* **Exercise requirements**
Rewrite the rows from the line containing "Given: Open the Manager panel header" through the line containing "Looking at the", replacing "Manager" with "Settings" and leaving everything else unchanged. Omit the pictures from your answer.

* **Dataset rows**
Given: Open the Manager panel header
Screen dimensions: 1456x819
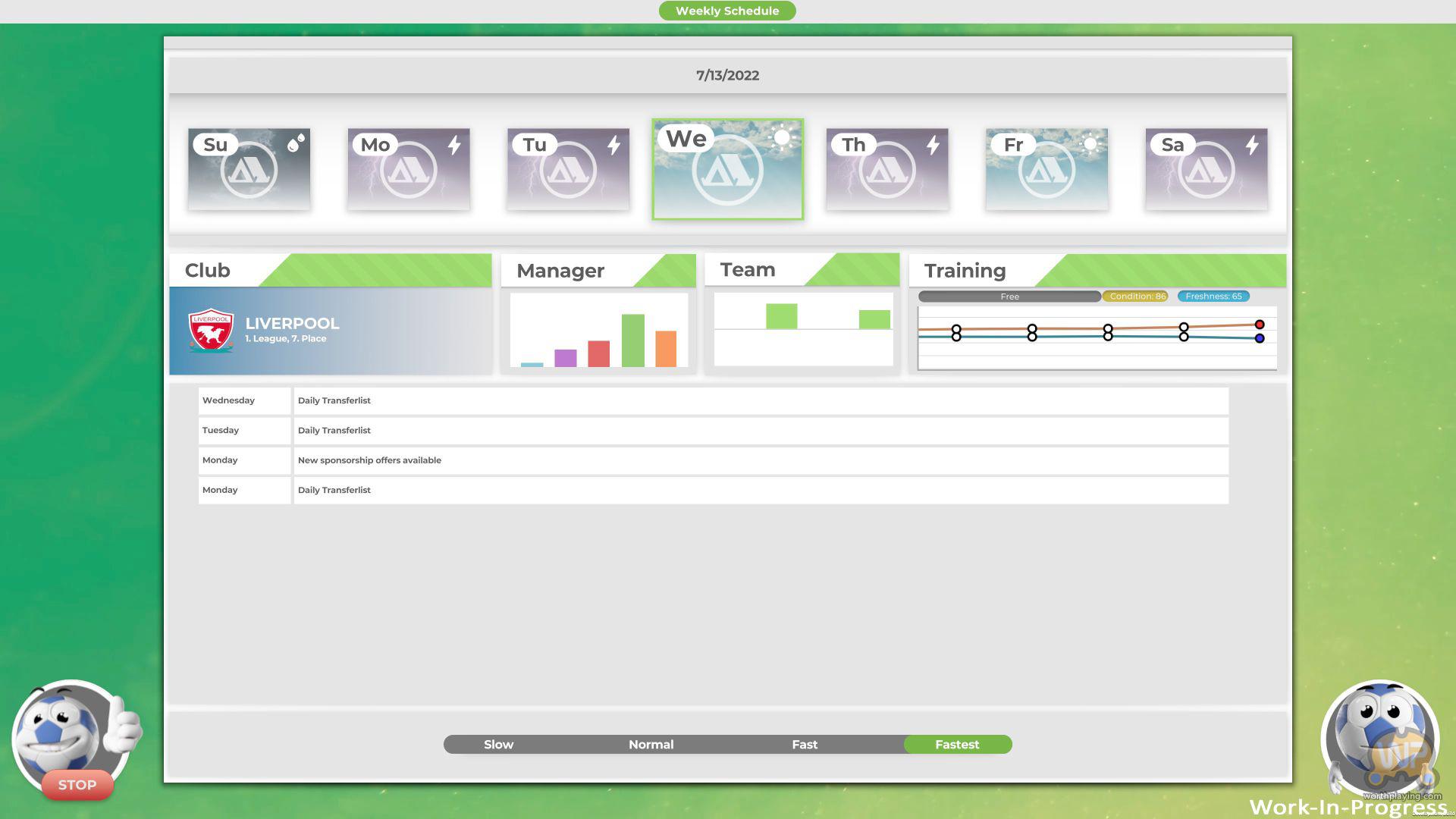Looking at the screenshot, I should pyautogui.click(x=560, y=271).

--

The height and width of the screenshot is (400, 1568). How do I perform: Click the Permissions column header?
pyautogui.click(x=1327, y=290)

--

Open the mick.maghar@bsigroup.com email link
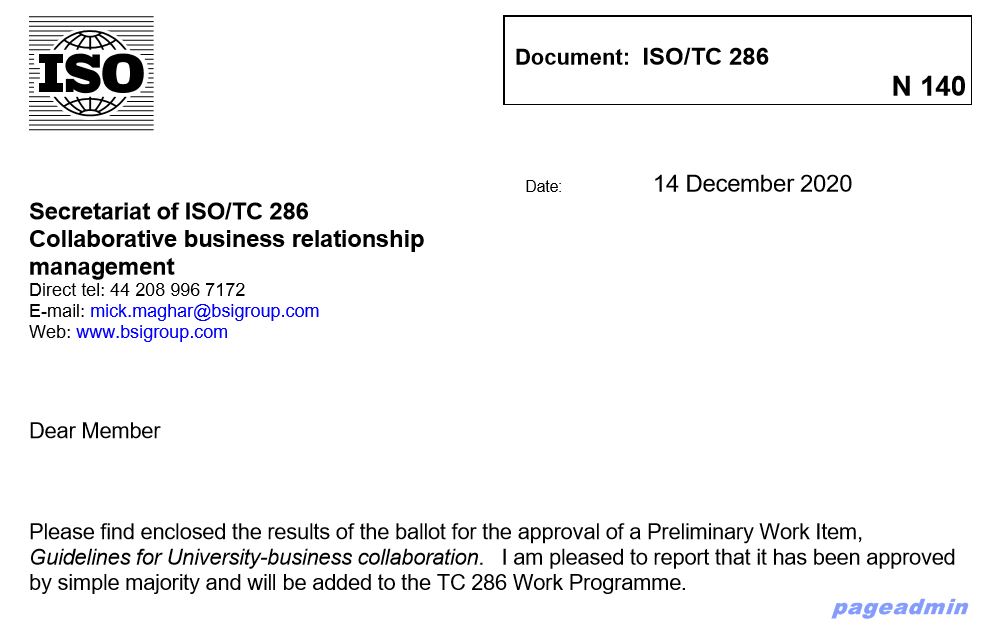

* **Result of the task**
Given: Open the Settings panel header
Screen dimensions: 1456x819
Looking at the screenshot, I should pyautogui.click(x=560, y=271).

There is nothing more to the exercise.